:: Record excerpts ::
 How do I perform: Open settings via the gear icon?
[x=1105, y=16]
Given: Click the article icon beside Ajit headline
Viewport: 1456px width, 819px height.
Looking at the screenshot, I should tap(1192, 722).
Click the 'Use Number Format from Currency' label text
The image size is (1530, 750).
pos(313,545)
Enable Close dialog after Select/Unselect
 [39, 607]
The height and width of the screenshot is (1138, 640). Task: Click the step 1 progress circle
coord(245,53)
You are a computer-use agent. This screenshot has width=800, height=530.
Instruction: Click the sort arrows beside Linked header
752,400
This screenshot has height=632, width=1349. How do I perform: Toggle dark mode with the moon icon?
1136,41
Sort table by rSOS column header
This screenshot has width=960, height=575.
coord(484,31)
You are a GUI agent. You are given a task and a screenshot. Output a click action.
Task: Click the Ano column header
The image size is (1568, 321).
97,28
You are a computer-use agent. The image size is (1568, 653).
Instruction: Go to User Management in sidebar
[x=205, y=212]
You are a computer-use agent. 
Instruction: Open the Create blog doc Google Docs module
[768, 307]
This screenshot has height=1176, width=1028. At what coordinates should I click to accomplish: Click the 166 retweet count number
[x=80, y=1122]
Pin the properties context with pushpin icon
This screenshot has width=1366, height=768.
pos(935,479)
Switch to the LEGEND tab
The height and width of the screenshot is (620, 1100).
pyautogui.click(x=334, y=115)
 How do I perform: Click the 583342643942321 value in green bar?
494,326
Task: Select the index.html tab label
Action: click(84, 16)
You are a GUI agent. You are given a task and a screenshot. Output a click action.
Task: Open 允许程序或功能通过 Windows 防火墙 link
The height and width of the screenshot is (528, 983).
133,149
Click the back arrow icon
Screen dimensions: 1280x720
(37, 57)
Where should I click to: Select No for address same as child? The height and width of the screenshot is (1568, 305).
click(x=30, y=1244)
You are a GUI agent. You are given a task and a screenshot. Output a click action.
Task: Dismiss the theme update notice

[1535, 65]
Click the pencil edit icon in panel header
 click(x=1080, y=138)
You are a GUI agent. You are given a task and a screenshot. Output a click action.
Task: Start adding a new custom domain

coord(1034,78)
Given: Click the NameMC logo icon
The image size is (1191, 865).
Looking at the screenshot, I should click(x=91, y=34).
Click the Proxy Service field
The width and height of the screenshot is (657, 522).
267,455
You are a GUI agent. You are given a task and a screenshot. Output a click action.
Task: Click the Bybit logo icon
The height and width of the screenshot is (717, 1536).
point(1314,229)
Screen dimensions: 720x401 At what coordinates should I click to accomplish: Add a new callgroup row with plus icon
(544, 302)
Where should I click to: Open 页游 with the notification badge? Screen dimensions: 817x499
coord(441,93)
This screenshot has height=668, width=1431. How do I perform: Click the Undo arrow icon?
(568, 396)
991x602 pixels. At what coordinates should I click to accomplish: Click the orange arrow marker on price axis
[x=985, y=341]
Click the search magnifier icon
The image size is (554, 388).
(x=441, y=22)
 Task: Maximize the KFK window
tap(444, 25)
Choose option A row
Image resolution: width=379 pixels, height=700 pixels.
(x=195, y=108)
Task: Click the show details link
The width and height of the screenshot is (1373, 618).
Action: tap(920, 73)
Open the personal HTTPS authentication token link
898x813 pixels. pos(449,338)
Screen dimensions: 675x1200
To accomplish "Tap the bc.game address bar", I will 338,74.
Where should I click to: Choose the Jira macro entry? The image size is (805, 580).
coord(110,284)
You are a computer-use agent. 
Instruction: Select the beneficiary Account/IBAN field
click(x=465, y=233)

:: Exercise goal ::
Reproduce each entry above exactly, keeping every character.

:: Solution below ::
 How do I perform: Open settings via the gear icon?
[x=1105, y=16]
Given: Click the article icon beside Ajit headline
Viewport: 1456px width, 819px height.
Looking at the screenshot, I should tap(1192, 722).
Click the 'Use Number Format from Currency' label text
The image size is (1530, 750).
pos(313,545)
Enable Close dialog after Select/Unselect
 [39, 607]
The height and width of the screenshot is (1138, 640). Task: Click the step 1 progress circle
coord(245,53)
You are a computer-use agent. This screenshot has width=800, height=530.
Instruction: Click the sort arrows beside Linked header
752,400
This screenshot has height=632, width=1349. How do I perform: Toggle dark mode with the moon icon?
1136,41
Sort table by rSOS column header
This screenshot has width=960, height=575.
coord(484,31)
You are a GUI agent. You are given a task and a screenshot. Output a click action.
Task: Click the Ano column header
The image size is (1568, 321).
97,28
You are a computer-use agent. The image size is (1568, 653).
Instruction: Go to User Management in sidebar
[x=205, y=212]
You are a computer-use agent. 
Instruction: Open the Create blog doc Google Docs module
[768, 307]
This screenshot has height=1176, width=1028. At what coordinates should I click to accomplish: Click the 166 retweet count number
[x=80, y=1122]
Pin the properties context with pushpin icon
This screenshot has width=1366, height=768.
pos(935,479)
Switch to the LEGEND tab
The height and width of the screenshot is (620, 1100).
pyautogui.click(x=334, y=115)
 How do I perform: Click the 583342643942321 value in green bar?
494,326
Task: Select the index.html tab label
Action: click(84, 16)
You are a GUI agent. You are given a task and a screenshot. Output a click action.
Task: Open 允许程序或功能通过 Windows 防火墙 link
The height and width of the screenshot is (528, 983).
133,149
Click the back arrow icon
Screen dimensions: 1280x720
(37, 57)
Where should I click to: Select No for address same as child? The height and width of the screenshot is (1568, 305).
click(x=30, y=1244)
You are a GUI agent. You are given a task and a screenshot. Output a click action.
Task: Dismiss the theme update notice

[1535, 65]
Click the pencil edit icon in panel header
 click(x=1080, y=138)
You are a GUI agent. You are given a task and a screenshot. Output a click action.
Task: Start adding a new custom domain

coord(1034,78)
Given: Click the NameMC logo icon
The image size is (1191, 865).
Looking at the screenshot, I should click(x=91, y=34).
Click the Proxy Service field
The width and height of the screenshot is (657, 522).
267,455
You are a GUI agent. You are given a task and a screenshot. Output a click action.
Task: Click the Bybit logo icon
The height and width of the screenshot is (717, 1536).
point(1314,229)
Screen dimensions: 720x401 At what coordinates should I click to accomplish: Add a new callgroup row with plus icon
(544, 302)
Where should I click to: Open 页游 with the notification badge? Screen dimensions: 817x499
coord(441,93)
This screenshot has height=668, width=1431. How do I perform: Click the Undo arrow icon?
(568, 396)
991x602 pixels. At what coordinates should I click to accomplish: Click the orange arrow marker on price axis
[x=985, y=341]
Click the search magnifier icon
The image size is (554, 388).
(x=441, y=22)
 Task: Maximize the KFK window
tap(444, 25)
Choose option A row
Image resolution: width=379 pixels, height=700 pixels.
(x=195, y=108)
Task: Click the show details link
The width and height of the screenshot is (1373, 618).
Action: tap(920, 73)
Open the personal HTTPS authentication token link
898x813 pixels. pos(449,338)
Screen dimensions: 675x1200
To accomplish "Tap the bc.game address bar", I will 338,74.
Where should I click to: Choose the Jira macro entry? The image size is (805, 580).
coord(110,284)
You are a computer-use agent. 
Instruction: Select the beneficiary Account/IBAN field
click(x=465, y=233)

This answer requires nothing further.